The researchers found that the transition from civilian life to military duties was associated with a reduction in sleep. The transition and disaster-training periods were also associated with reduced cognitive effectiveness scores — an estimate of mental effectiveness that is calculated using the time since the participant last slept, time of day, and total amount of sleep in the previous 72 hours.
“Nurses and medical providers that work variable shifts, night shift, or have sleep disruption patterns should educate themselves on proper sleep hygiene practices, talk with their medical providers about sleep hygiene, sleep apnea, or insomnia and change behaviors related to cell phone usage, computer and TV screen time 1-2 hours prior to sleep, and caffeine usage,” Smart told PsyPost.
“Insufficient sleep impacts quality of life, can impact safe driving practices after shift work enroute to home, and can compromise safe and quality care of patients.”

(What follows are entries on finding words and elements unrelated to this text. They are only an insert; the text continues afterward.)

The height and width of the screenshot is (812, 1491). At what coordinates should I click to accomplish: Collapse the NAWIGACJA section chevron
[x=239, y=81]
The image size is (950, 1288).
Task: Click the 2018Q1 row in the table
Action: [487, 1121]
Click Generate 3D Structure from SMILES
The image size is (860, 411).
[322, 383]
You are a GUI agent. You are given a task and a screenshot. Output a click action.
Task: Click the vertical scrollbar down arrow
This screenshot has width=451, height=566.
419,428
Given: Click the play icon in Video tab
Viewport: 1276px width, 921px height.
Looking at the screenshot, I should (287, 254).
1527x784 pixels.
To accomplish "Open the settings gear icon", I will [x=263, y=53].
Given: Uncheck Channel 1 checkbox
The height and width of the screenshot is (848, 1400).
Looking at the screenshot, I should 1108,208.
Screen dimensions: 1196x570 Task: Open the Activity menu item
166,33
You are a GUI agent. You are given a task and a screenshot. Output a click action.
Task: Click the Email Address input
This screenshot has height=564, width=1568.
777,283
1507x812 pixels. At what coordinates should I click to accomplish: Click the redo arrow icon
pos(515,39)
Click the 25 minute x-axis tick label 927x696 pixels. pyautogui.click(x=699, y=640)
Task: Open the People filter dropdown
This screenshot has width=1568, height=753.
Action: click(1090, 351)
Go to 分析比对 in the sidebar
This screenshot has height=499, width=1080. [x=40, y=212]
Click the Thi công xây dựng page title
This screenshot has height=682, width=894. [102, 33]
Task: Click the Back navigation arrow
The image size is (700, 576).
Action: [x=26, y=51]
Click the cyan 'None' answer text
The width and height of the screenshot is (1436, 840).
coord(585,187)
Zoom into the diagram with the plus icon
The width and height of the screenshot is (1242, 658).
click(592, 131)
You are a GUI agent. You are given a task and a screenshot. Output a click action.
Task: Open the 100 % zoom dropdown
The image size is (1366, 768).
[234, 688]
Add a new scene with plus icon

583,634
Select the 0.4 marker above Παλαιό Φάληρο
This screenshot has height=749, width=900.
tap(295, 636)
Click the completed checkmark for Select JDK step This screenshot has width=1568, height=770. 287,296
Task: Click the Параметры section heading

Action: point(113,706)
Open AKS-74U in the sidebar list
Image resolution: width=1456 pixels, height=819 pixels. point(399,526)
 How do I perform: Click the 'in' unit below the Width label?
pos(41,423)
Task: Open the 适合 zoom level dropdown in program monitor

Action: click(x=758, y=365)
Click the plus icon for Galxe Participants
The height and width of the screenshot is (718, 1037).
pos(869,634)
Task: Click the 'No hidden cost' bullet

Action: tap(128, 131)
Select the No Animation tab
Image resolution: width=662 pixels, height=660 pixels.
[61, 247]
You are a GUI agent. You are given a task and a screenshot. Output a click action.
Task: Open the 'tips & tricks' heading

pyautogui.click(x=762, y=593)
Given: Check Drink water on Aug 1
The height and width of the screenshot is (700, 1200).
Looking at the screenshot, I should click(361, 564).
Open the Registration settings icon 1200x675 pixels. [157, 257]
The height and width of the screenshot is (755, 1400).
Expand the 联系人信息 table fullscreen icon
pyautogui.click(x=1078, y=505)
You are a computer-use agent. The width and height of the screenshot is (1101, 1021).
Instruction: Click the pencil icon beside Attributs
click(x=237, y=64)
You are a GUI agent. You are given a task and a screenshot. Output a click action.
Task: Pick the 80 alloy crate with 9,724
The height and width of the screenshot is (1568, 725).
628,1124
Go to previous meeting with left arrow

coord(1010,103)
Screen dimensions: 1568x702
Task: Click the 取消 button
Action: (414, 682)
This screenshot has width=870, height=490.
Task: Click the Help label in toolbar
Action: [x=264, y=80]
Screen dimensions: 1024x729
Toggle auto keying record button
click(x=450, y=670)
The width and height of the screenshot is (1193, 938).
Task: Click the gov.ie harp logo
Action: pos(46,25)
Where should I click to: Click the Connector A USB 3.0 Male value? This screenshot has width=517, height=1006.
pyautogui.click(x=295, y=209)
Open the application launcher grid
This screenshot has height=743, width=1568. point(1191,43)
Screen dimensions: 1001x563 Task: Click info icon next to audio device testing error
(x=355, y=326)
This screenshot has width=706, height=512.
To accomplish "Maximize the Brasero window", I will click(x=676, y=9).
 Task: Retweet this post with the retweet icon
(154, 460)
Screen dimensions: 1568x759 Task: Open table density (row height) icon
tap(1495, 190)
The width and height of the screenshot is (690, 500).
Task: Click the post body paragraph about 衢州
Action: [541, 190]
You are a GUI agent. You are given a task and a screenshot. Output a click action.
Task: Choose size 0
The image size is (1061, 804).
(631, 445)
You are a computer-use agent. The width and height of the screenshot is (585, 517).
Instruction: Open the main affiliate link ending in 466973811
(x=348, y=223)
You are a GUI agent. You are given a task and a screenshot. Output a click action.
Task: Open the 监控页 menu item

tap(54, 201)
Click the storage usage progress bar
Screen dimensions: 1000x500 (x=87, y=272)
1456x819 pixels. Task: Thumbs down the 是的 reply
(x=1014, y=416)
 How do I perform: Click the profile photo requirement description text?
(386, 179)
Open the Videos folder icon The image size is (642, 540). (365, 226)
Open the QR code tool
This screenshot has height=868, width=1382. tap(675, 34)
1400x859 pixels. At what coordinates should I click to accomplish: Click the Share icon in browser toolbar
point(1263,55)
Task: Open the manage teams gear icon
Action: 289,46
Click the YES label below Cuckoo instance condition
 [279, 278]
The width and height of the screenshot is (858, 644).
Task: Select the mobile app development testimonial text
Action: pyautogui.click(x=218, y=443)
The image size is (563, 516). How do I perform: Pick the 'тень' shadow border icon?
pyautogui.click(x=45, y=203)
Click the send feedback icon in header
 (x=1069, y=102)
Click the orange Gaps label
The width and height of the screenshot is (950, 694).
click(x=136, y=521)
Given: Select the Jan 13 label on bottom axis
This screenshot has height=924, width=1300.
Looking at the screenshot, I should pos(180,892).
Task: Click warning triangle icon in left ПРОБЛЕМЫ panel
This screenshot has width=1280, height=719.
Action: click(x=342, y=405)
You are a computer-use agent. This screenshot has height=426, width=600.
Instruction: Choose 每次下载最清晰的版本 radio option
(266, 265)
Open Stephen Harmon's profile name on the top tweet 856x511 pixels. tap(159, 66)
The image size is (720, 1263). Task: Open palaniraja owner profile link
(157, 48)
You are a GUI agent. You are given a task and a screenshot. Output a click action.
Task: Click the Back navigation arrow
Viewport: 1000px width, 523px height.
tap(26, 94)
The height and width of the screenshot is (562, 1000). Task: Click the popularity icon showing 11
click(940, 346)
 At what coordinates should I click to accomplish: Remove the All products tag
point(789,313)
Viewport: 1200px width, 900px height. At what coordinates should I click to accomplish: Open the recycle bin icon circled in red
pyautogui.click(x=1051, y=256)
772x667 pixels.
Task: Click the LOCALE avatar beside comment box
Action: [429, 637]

The researchers believe that the sleep restriction experienced during the training exercises is probably a conservative estimation of real-world conditions.
“While this was a small sample size, we did have over 85-95% recruitment and participation from two notable Air National Guard medical units. Field research has limitations such as missing data due to lack on WiFi connectivity in remote training areas, equipment issues, and removal of sleep tracking equipment when personnel were required to put on their personal protective equipment for 1-2 hours at a time,” Smart said.
“The National Guard medical personnel who participated were critical to the success of this study and their commitment to their Guard personnel, their profession, their community and their country should be recognized and appreciated,” Smart added.
“These dedicated personnel live and work in two worlds and perform with the utmost professionalism. This is one of the first studies to address research with National Guard personnel in non-combat environments.”
The study, “Sleep deprivation in Air National Guard medical personnel responding to simulated disaster-training exercises“, was authored by Lois James, Denise Smart, Tamara Odom-Maryon, Kimberly A. Honn, and Stephanie Rowan.